Mahaarum Kusuma Pertiwi, Pengajar Hukum Tata Negara Fakultas Hukum Universitas Gadjah Mada, dalam wawancaranya bersama The Indonesian Institute menekankan bahwa angka-angka ini tidak mempertimbangkan keberadaan penganut agama minoritas, yang sering kali tidak dapat memenuhi syarat tersebut. Hal ini menunjukkan bahwa kebijakan yang ada cenderung menggeneralisasi dan mengabaikan keragaman karakter masing-masing agama, menciptakan hambatan bagi pendirian rumah ibadah yang seharusnya dijamin oleh hak publik.
Rencana Penghapusan Rekomendasi FKUB
Menteri Agama Yaqut Cholil Qoumas mengusulkan penghapusan rekomendasi Forum Kerukunan Umat Beragama (FKUB) sebagai syarat administratif pendirian rumah ibadah. Usulan ini muncul karena rekomendasi FKUB dianggap sebagai hambatan dalam proses perizinan pendirian rumah ibadah.

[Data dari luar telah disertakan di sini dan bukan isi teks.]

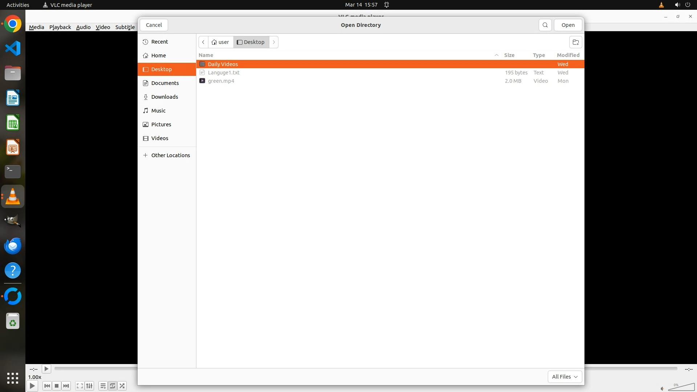Open the Thunderbird icon in the dock
The image size is (697, 392).
coord(13,246)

Usulan ini menimbulkan pro dan kontra. SETARA Institute mengapresiasi langkah progresif ini, berpendapat bahwa penghapusan syarat rekomendasi FKUB lebih sejalan dengan keberagaman identitas agama di Indonesia. Mereka mendorong penyederhanaan proses perizinan dan penghapusan ketentuan diskriminatif lainnya dalam Peraturan Bersama Menteri 2006.
Namun, di sisi lain, Wakil Presiden Ma’ruf Amin menolak usulan ini, berargumen bahwa rekomendasi FKUB penting untuk mencegah konflik di masyarakat. Ketua MUI Bidang Kerukunan Antar-Umat Beragama, KH Yusnar Yusuf, juga menyatakan bahwa rekomendasi FKUB membantu mencegah bentrokan dan meminta agar semua majelis agama dilibatkan dalam setiap perubahan regulasi.
Dari kalangan gereja, Persekutuan Gereja-gereja Indonesia (PGI) dan Konferensi Waligereja Indonesia (KWI) menyatakan dukungan terhadap penghapusan rekomendasi FKUB, namun menekankan pentingnya memperhatikan aspek lain dalam proses perizinan.
Keberagaman yang dimiliki Indonesia adalah kekuatan, namun juga tantangan yang memerlukan perhatian serius. Dalam menghadapi isu pendirian rumah ibadah, penting untuk mengedepankan dialog dan saling pengertian antarumat beragama. Penghapusan atau penyesuaian regulasi harus dilakukan dengan bijaksana, mengingat keberagaman yang ada. Hanya dengan cara ini, kita dapat menciptakan lingkungan yang harmonis, di mana setiap individu memiliki hak untuk beribadah tanpa rasa takut atau diskriminasi.